**To do**
Copy the records below word for word, starting at the line containing "Given: Click the green owner wallet avatar" and ending at the line containing "[1028, 297]". Leave the pictures out of your copy.

**Data for processing**
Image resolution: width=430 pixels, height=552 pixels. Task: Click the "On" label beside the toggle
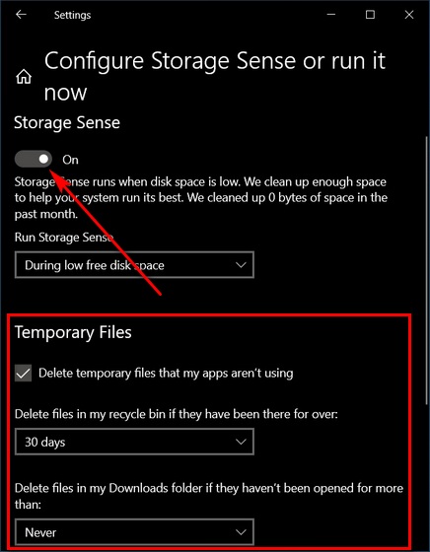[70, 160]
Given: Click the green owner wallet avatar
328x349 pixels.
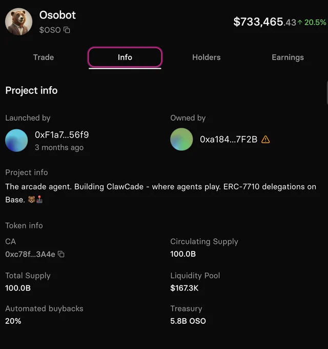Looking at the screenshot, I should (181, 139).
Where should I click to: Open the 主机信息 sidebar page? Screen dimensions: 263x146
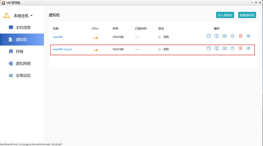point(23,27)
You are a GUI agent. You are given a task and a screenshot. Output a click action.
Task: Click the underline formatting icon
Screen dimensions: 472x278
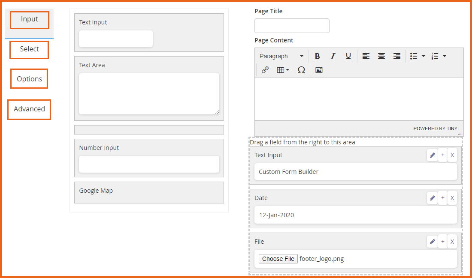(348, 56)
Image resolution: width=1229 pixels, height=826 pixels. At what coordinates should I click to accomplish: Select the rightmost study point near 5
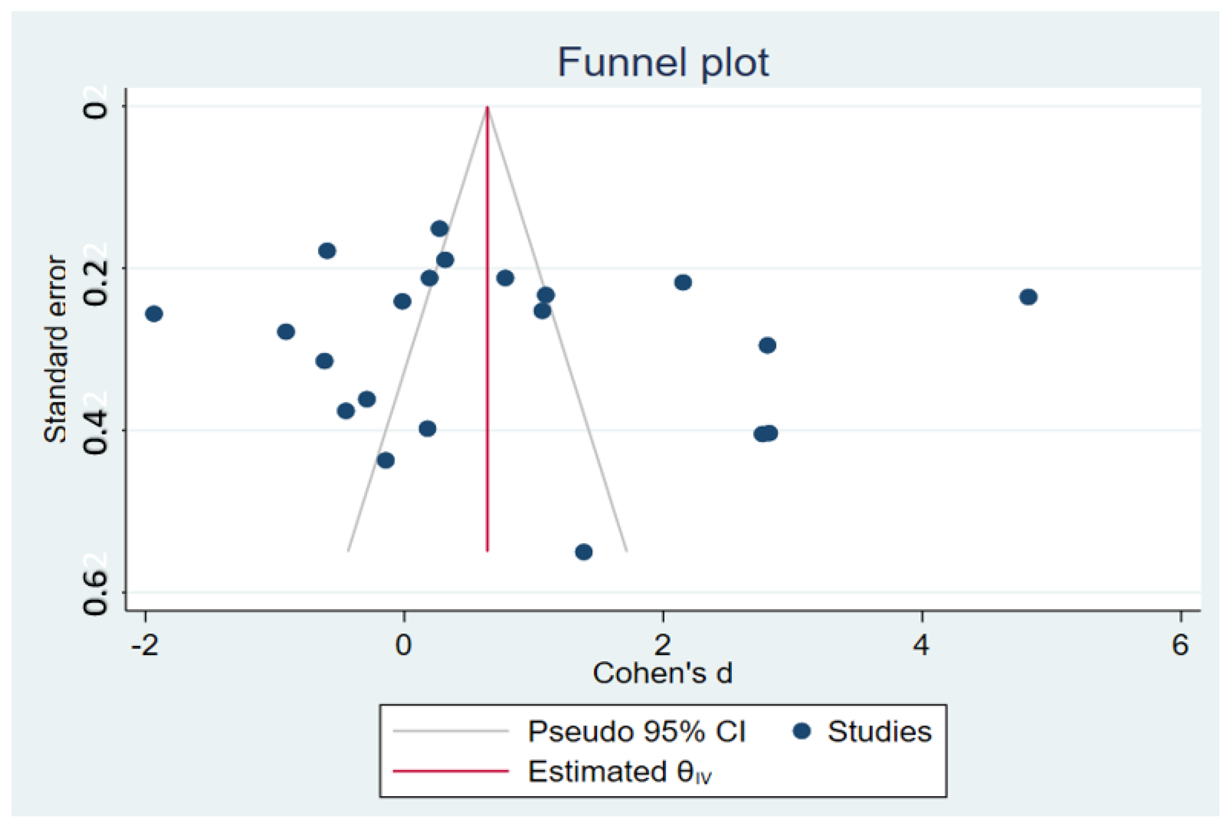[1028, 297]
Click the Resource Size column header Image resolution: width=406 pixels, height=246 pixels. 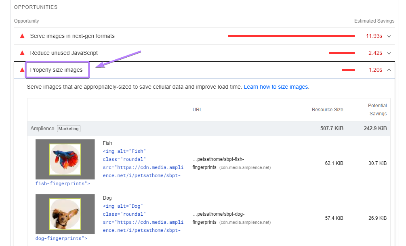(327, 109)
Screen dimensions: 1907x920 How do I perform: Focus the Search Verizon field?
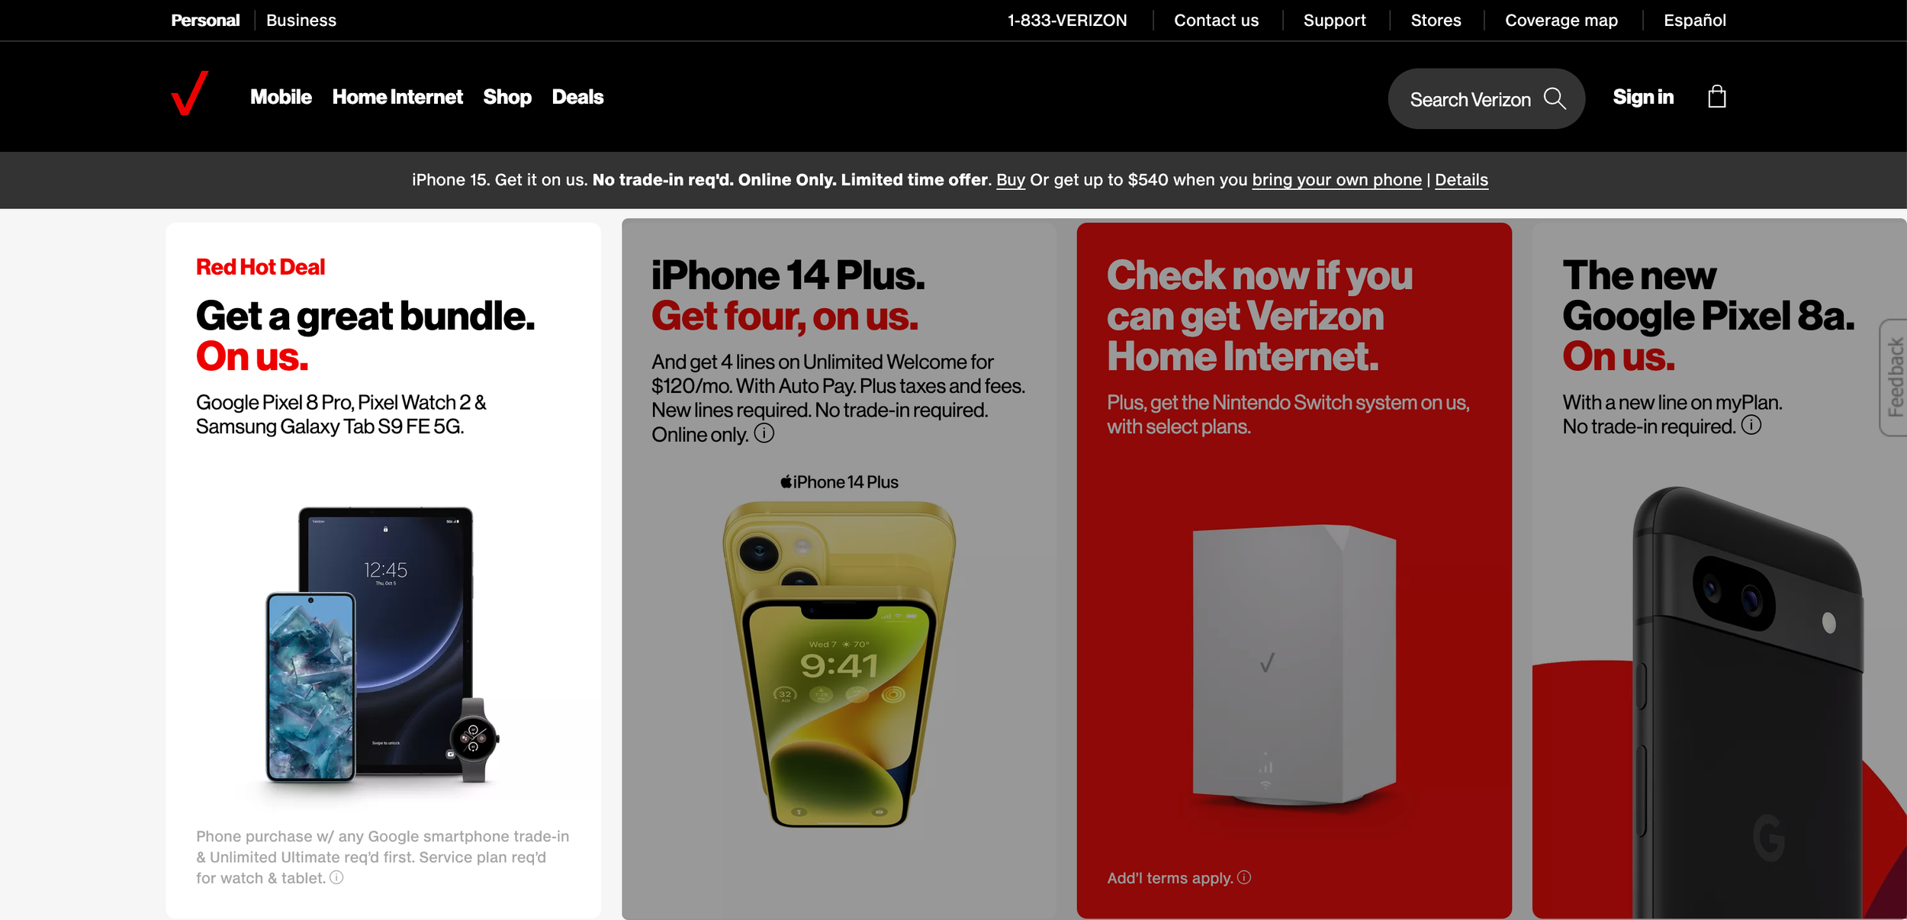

**Final result**
Given: Click the green owner wallet avatar
328x349 pixels.
Looking at the screenshot, I should (181, 139).
Where should I click to: Open the 主机信息 sidebar page? Screen dimensions: 263x146
point(23,27)
You are a GUI agent. You are given a task and a screenshot. Output a click action.
Task: Click the underline formatting icon
Screen dimensions: 472x278
(348, 56)
Image resolution: width=1229 pixels, height=826 pixels. At what coordinates should I click to accomplish: Select the rightmost study point near 5
[1028, 297]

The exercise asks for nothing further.